- _Problem details_
Put each line of the rows below into a Markdown table with two columns, No. and Line text, numbering the lines and skipping any blank ones. Leave the pictures out.

- _Task material_
-- -- --

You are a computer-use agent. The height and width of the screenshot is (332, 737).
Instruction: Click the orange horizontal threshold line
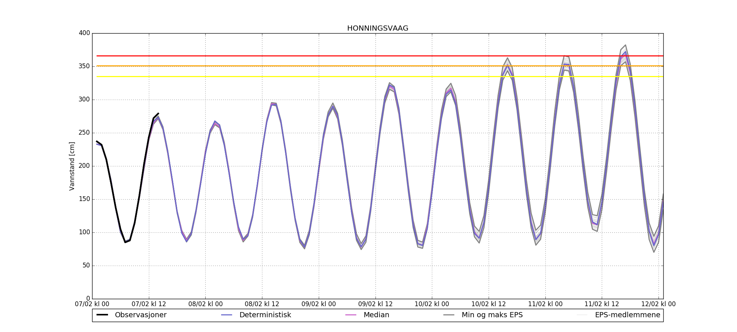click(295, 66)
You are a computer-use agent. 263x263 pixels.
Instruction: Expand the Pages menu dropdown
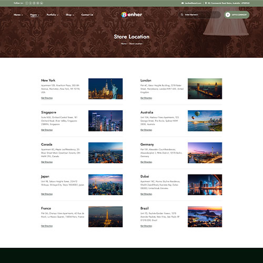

-- -- --

- _Finished answer_
| No. | Line text |
|---|---|
| 1 | You are a computer-use agent. The height and width of the screenshot is (332, 737). |
| 2 | Instruction: Click the orange horizontal threshold line |
| 3 | click(295, 66) |
| 4 | You are a computer-use agent. 263x263 pixels. |
| 5 | Instruction: Expand the Pages menu dropdown |